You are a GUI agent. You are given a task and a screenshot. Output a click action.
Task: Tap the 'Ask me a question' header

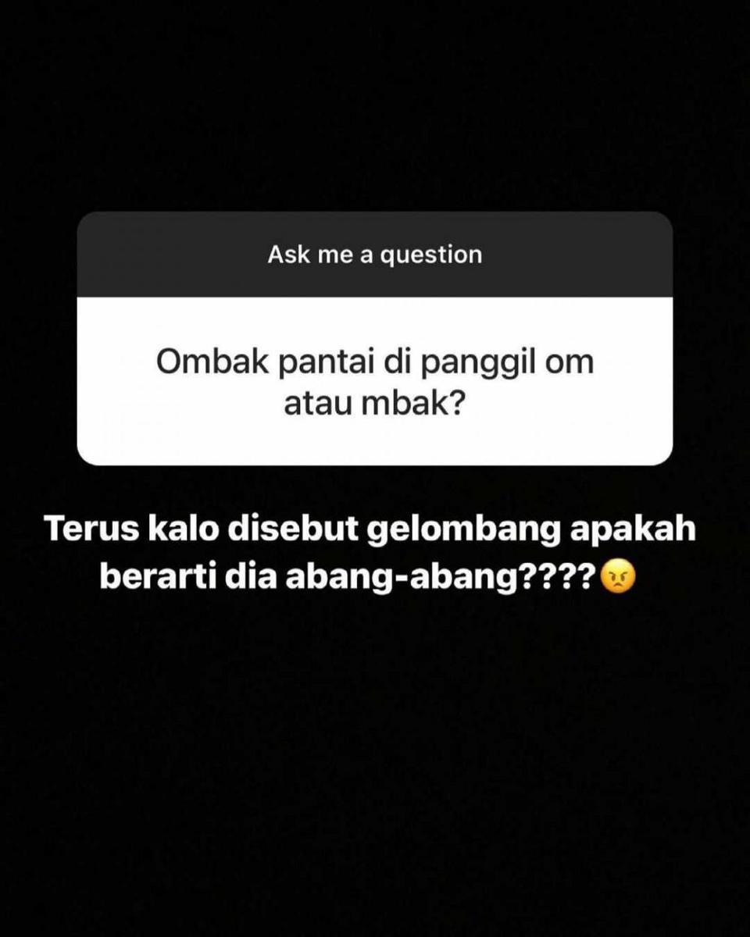pos(375,255)
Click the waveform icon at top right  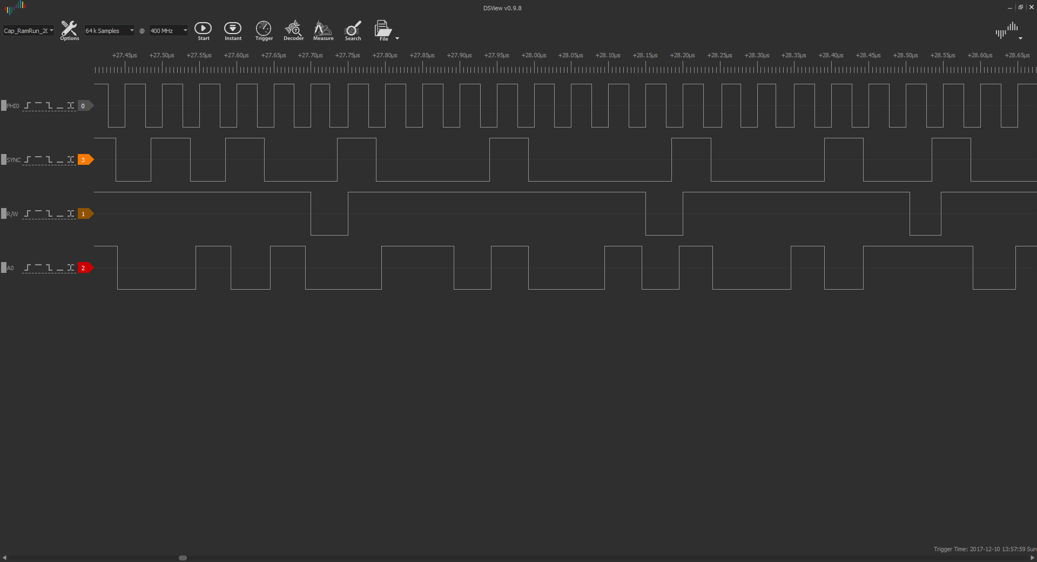(1007, 30)
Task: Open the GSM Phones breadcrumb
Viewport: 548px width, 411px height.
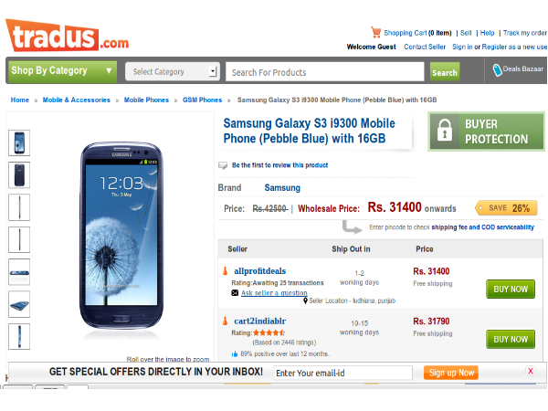Action: pos(202,100)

• • • • •

**TASK TO COMPLETE**
Copy the rows from the line containing "Task: Open the GSM Phones breadcrumb" through the end of the rows, swapping "breadcrumb" for "link" and changing nothing else. Leave the pictures out of your copy.

**EXERCISE OUTPUT**
Task: Open the GSM Phones link
Viewport: 548px width, 411px height.
Action: pos(202,100)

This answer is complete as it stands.